Mc 10,2-16
- ¿Le es
lícito a un hombre divorciarse de su mujer?
Él les
replicó:
- ¿Qué os ha
mandado Moisés?
Contestaron:
- Moisés
permitió divorciarse dándole a la mujer un acta de repudio.
Jesús les dijo:
- Por
vuestra terquedad dejó escrito Moisés este precepto. Al principio de la
creación Dios los creó hombre y mujer. Por eso abandonará el hombre a su padre
y a su madre, se unirá a su mujer y serán los dos una sola carne. De modo que
ya no son dos, sino una sola carne. Lo que Dios ha unido, que no lo separe el
hombre.
En casa, los
discípulos volvieron a preguntarle sobre lo mismo.
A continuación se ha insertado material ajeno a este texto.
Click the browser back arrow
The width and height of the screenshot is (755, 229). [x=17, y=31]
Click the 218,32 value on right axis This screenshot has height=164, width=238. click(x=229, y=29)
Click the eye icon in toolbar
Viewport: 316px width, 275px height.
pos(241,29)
Él les dijo:
- Si uno se
divorcia de su mujer y se casa con otra, comete adulterio contra la primera. Y
si ella se divorcia de su marido y se casa con otro, comete adulterio.
Le acercaban
niños para que los tocara, pero los discípulos les regañaban. Al verlo, Jesús
se enfadó y les dijo:
- Dejad que los niños se acerquen a mí: no se lo impidáis; de los que son como ellos es el Reino de Dios. Os aseguro que el que no acepte el Reino de Dios como un niño, no estará en él. Y los abrazaba y los bendecía imponiéndoles las manos.
COMENTARIO
Os ofrezco dos imágenes que nos pueden ayudar
a comprender el mensaje que se esconde en el texto evangélico de hoy. Son dos
imágenes que nos ofrece Anthony de Mello en su libro “Una llamada al amor” y
que contienen dos ideas muy relacionadas entre sí: la inocencia y el amor.
«Dejad que los niños se acerquen a mí: no se
lo impidáis; de los que son como ellos es el Reino de Dios. Os aseguro que el
que no acepte el Reino de Dios como un niño no estará en él».
Cuando uno mira a los ojos de un niño, lo
primero que le llama la atención es su inocencia: su llamativa incapacidad para
mentir, para refugiarse tras una máscara o aparentar ser lo que no es. En este
sentido, el niño es exactamente igual que el resto de la naturaleza: un perro
es un perro; una rosa, una rosa; una estrella, una estrella.
Todas las cosas son lo que son. Solamente el
ser humano adulto es capaz de ser una cosa y fingir otra diferente. Cuando una
persona mayor castiga a un niño por decir la verdad, por manifestar lo que
piensa y siente, el niño aprende a disimular y comienza a perder la inocencia.
Y no tardará en engrosar las filas de las innumerables personas que reconocen
no saber quiénes son, porque habiendo ocultado la verdad sobre sí mismas a los
demás durante tanto tiempo, terminan ocultándosela a sí mismas. ¿Cuánto de la
inocencia de la infancia conservamos todavía? ¿Hay algún adulto que se presente
ante los demás tan indefensamente sincero e inocente como un niño? «Os aseguro
que no entraréis en el Reino de los cielos si no cambiáis y os hacéis como
niños» (Mt 18, 3).
La segunda imagen, la del amor, nos la brinda
la primera parte del evangelio de hoy, cuando los fariseos plantean el problema
del divorcio a Jesús: El matrimonio debe ser fruto del amor, que es don de
Dios, y por eso dice el texto evangélico: «Lo que Dios ha unido, que no lo
separe el hombre». El amor une, no separa. Desde esta perspectiva resulta extraña
la pregunta que le hacen los fariseos a Jesús: «¿Le es lícito a un hombre
divorciarse de su mujer?».
¿Qué es el amor? ¿Acaso puede decir una rosa
voy a ofrecer mi fragancia a las personas buenas y negársela a las malas?
Observemos cuán indiscriminadamente un árbol ofrece su sombra a todos, incluso
al que le está talando de raíz. Esta es pues la primera cualidad del amor: su
carácter indiscriminado.
Aceptemos la invitación de Jesús a ser como Dios Padre, que hace salir el sol sobre buenos y malos, y llover sobre justos e injustos: «Sed, pues, buenos como vuestro Padre celestial es bueno». Contemplemos con asombro la rosa y el árbol, porque en ellos tenemos la imagen de lo que sucede con el amor. «El amor no acaba nunca» (1 Cor. 13, 8).